Alan Davie: 100 years of Magic online event

siobhanmclaughlinstudio • February 6, 2021

Thank you to all of those who tuned into Alan Davie- 100 years of Magic this week. It was a fantastic turn out, many more than expected, with lots of interesting questions and engagement throughout.

This was the first event of many surrounding the exhibition Alan Davie: Beginning of a Far-off World. Due to open in September 2020 to celebrate Davie's centenary, and then rescheduled for January-March 2021, the exhibition has unfortunately postponed due to Covid-19. Dovecot and I are cautiously optimistic that the exhibition will go ahead in Summer/Autumn 2021.


For the event I was joined 'in conversation' by academic and curator Andrew Patrizio, who curated an Alan Davie retrospective at the McLellan Galleries, Glasgow, in 1992. Andrew shared his insights from working with Davie on this exhibition, and we spoke about the difference in curatorial approaches nearly 30 years on.


I've taken a slightly different approach to Andrew's chronological curation, instead I’ve paired works from across Davie’s practice that have strands of thought or gesture in common.


Above, Bubble Figure of 1954 and The Serpent's New Trick of 2010 are paired. Even though they were painted over 50 years apart, they both contain the same chaotic and metamorphic energy. Calligraphic marks and gestural brushwork from the 1950s is still seen in 2010 in the form of a snake, which in Jungian archetypal imagery (universal symbolism) represents intuition and transformation. This process of continual destruction and rebirth, in terms of Davie painting and repainting images is seen throughout his work.



Another important discussion was sparked by the imagery in some of Davie's other works. In 1971 Davie spent the winter in St. Lucia, in the Caribbean, where he discovered ancient petroglyphs. 

Considering the history of colonialism and slavery in the Caribbean during British rule, it's important to question a British artist's use of this imagery.  

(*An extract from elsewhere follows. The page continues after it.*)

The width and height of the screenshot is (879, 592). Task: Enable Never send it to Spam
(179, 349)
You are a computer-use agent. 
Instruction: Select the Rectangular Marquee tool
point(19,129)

An uncomfortable subject, no one has publicly challenged this idea in Davie's work, but I thought it was an important issue to discuss. Andrew Patrizio made a valid point that Davie’s work captures an important historical moment of being open to non-western sources, being innovative and quite adventurous. However, it's important to re-evaluate this interest considering the history of artists such as Picasso or Gauguin who were practising just before/at the same time as Davie and are now well known for cultural appropriation.

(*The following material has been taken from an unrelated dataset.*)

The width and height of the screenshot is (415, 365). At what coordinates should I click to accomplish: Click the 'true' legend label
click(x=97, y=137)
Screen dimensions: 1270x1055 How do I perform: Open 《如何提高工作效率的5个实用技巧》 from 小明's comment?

Unlike Gauguin, who exploited Tahitian imagery for its racial and sexual value from a colonialist perspective, Davie was genuinely interested in anthropology and was deeply respectful of the cultures he came across. 


Davie noticed that the imagery and symbols of the ancient petroglyphs of the Carib Indians were common in different cultures such as American Indian and Aztec Art, Celtic art, ancient Egyptian, Greek and Chinese art. Ancient symbols found on opposite sides of the world had to be connected and to Davie this confirmed Jungian thinking about the collective unconscious and archetypal images. This demonstrated to Davie that symbols that appeared very specific to disparate cultures actually have universal meaning through the collective unconscious. 

As written by Patrick Elliot: ‘They suggest a vast, cross-cultural, cross-temporal relationship of which we and artists are all part’.


It was an interesting discussion, and I am looking forward to more questions and challenges that will come from the exhibition and surrounding events when it finally opens.